Вовка в отместку неоднократно пытался придумать кликуху и ему, но ничто не
цеплялось к Балалайке. Как будто он был покрыт ледяной коркой, и все прозвища
соскальзывали с него. А вот Балалайка «прицепилась» мгновенно…
— Пойдешь с нами стрелять из самопала? — спросил Вадрос.
Балалайка посмотрел на Пашку-Ташкента. Тот запрыгнул на нижнюю перекладину
выбивалки, обхватил рукой верхнюю и, улыбаясь, смотрел на Балалайку.
Стрелять из самопала — здорово. Если только тут нет какого-нибудь подвоха. С
чего бы Вадросу предлагать ему это?
— Да на фиг он нам нужен. Пускай фигачит на своей балалайке, — сказал
Вовка-Сопля и заржал.
— Перестань ржать, — осадил его Вадрос. — Ну че, пойдешь?
— Пойду, — сказал Балалайка. — Вот только инструмент домой занесу.
— Ну давай, неси.
И Балалайка уже было побежал домой, но
Вадрос остановил его.
— Захвати коробок спичек.
Родителей дома не было. Середина рабочего дня. Обед на столе в термосах. После
музыкалки поешь, руки не забудь помыть. Посуду вымой. Телик не смотри. Погуляй
во дворе. Вот двадцать копеек на мороженое. В кусты не вздумай.
Кустами называли заросли кустарника, которые начинались с другой стороны
дороги. За ними огромный овраг, на пологих склонах которого — огороды, внизу —
ручей.
Город здесь заканчивался.
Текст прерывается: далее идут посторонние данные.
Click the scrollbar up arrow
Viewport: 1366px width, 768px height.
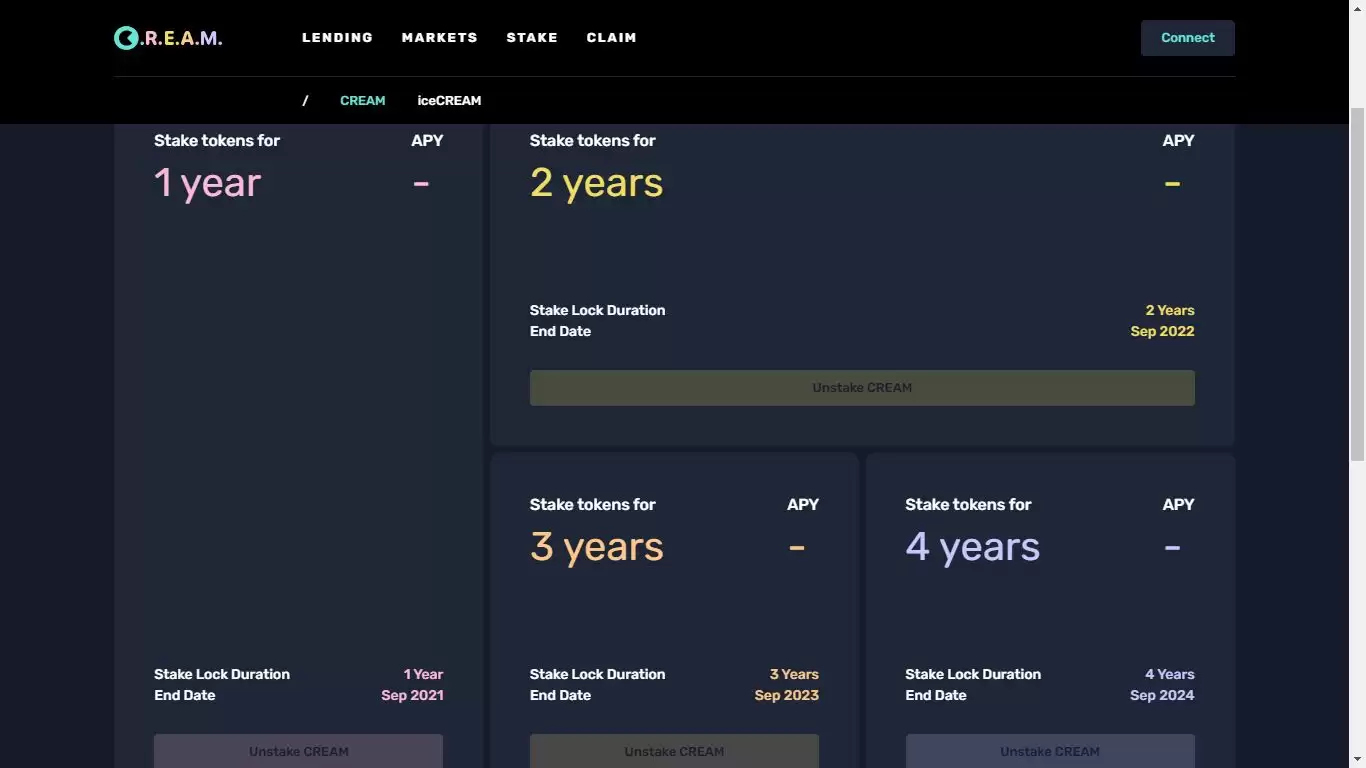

В кустах выпивохи соображали на троих, бабки рыскали
в поисках пустых бутылок, парочки прятались от лишних глаз. Свалки мусора.
Словом, местечко не для детских игр. Но тем оно и привлекательней, тем оно и
манило.
Из окна кухни Балалайка видел, как все трое взгромоздились на перекладину
выбивалки. Будто курицы на насесте.
Коробок был последний. Балалайка вытащил
с пяток спичек и положил возле пепельницы. Вылил из термоса в унитаз суп, с
балкона выбросил вареное яйцо и порезанный огурец.
Пострелять из самопала Балалайка хотел
давно. Своего самопала у него, конечно, не было. Разве это можно держать дома!
Родители найдут — уши повыдергают. Балалайка и самострел, когда тот у него был,
не решался принести домой. Самострел стрелял пульками — загнутыми под острым
углом кусочками алюминиевой проволоки. Механизированная версия рогатки. Всего
лишь. Синяк, конечно, обеспечен, если из него выстрелить в упор. Ну и в глаз…
Вот за это родители и не разрешали самострел. Приходилось прятать в кустах. И
прятал. Пока не сперли.
А о самопале и мечтать не приходилось. Его и сделать было сложней. И опасней он
был. Свинцовое ядрышко — не алюминиевая пулька. И серный заряд — не резинка.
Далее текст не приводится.